REQUIREMENT: For the entries that follow, restate word for word the line containing "Open the three-dot more options menu", the line containing "Task: Click the center text alignment icon", and every line that lies between them.

=== SUPPLIED RECORDS ===

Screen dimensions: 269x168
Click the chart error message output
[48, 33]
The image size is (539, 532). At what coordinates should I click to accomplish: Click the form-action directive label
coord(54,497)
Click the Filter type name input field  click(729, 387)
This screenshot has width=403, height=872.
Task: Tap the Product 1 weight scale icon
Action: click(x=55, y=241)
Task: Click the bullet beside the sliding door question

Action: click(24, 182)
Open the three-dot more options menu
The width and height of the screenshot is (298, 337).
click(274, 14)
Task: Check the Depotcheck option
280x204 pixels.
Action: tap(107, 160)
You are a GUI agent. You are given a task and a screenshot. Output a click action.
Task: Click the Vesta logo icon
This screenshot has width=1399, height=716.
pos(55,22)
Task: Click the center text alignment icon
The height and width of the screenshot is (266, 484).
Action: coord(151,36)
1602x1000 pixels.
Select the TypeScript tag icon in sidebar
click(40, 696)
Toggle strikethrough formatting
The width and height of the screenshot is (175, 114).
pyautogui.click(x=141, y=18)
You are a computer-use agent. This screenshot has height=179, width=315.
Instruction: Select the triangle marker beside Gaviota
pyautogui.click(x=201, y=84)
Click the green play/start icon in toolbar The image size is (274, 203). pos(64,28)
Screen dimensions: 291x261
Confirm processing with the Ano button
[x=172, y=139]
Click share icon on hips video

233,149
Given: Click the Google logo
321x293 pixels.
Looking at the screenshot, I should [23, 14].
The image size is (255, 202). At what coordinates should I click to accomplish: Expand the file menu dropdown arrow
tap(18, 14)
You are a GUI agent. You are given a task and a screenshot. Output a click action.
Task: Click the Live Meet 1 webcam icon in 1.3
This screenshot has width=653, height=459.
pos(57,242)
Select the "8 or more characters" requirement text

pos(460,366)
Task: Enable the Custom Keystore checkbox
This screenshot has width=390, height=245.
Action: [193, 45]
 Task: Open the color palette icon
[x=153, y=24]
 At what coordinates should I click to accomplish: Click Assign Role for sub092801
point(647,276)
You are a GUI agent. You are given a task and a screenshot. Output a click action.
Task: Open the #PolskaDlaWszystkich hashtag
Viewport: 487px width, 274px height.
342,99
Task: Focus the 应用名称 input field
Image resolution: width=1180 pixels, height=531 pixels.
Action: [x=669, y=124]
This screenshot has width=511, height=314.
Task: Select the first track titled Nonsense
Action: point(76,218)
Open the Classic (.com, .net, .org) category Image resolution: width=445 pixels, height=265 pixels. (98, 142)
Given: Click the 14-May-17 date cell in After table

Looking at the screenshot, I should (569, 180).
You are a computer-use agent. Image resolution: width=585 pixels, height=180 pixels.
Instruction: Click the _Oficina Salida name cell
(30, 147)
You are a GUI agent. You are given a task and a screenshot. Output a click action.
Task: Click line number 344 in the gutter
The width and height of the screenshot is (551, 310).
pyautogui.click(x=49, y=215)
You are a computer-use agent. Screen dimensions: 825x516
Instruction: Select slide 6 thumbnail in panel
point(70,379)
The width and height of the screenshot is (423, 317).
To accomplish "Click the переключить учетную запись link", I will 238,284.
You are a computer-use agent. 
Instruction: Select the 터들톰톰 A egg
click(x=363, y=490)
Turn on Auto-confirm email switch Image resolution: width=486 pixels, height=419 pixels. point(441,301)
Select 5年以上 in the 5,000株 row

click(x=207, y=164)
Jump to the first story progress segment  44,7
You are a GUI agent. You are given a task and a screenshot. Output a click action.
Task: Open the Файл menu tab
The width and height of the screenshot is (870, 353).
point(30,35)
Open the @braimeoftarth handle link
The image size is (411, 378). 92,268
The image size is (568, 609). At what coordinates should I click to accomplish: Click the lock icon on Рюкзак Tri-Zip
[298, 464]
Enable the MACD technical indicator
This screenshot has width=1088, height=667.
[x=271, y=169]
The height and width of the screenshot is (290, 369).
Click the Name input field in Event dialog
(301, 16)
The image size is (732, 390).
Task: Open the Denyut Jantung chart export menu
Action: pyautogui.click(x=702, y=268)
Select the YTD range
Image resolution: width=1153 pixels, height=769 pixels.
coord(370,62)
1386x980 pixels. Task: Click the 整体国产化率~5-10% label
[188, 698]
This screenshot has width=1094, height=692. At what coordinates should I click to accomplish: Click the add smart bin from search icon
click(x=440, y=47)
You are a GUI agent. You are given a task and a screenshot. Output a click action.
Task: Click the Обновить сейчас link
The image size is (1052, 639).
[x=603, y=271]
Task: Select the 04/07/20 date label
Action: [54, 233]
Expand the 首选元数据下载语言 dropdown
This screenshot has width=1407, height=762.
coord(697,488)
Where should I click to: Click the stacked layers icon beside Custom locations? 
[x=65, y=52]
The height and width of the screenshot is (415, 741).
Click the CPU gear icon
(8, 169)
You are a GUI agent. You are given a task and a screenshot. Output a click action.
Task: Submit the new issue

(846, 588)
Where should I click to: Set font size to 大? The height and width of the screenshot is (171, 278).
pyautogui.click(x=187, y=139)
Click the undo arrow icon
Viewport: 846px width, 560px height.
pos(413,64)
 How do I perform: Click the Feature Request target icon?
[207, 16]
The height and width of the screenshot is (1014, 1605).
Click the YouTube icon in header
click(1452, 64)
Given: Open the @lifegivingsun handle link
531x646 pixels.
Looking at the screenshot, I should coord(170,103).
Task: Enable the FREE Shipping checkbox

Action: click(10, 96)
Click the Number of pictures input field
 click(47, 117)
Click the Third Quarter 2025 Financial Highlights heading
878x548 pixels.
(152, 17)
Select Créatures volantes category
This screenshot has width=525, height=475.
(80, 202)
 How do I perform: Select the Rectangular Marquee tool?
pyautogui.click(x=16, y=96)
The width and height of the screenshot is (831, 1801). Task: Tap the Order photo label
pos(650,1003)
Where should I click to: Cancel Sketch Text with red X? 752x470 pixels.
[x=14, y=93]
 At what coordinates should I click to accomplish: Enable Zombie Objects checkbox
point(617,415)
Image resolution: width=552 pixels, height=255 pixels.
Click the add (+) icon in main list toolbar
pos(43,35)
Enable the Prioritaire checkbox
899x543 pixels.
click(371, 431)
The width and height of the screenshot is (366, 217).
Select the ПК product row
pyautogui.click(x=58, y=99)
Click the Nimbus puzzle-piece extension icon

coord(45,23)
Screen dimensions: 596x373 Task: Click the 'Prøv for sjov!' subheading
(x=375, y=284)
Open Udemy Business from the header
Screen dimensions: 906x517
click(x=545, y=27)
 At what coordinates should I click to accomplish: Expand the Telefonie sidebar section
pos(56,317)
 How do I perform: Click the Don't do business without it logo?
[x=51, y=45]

===

WRITTEN RESPONSE:
Open the three-dot more options menu
The width and height of the screenshot is (298, 337).
click(274, 14)
Task: Check the Depotcheck option
280x204 pixels.
Action: tap(107, 160)
You are a GUI agent. You are given a task and a screenshot. Output a click action.
Task: Click the Vesta logo icon
This screenshot has width=1399, height=716.
pos(55,22)
Task: Click the center text alignment icon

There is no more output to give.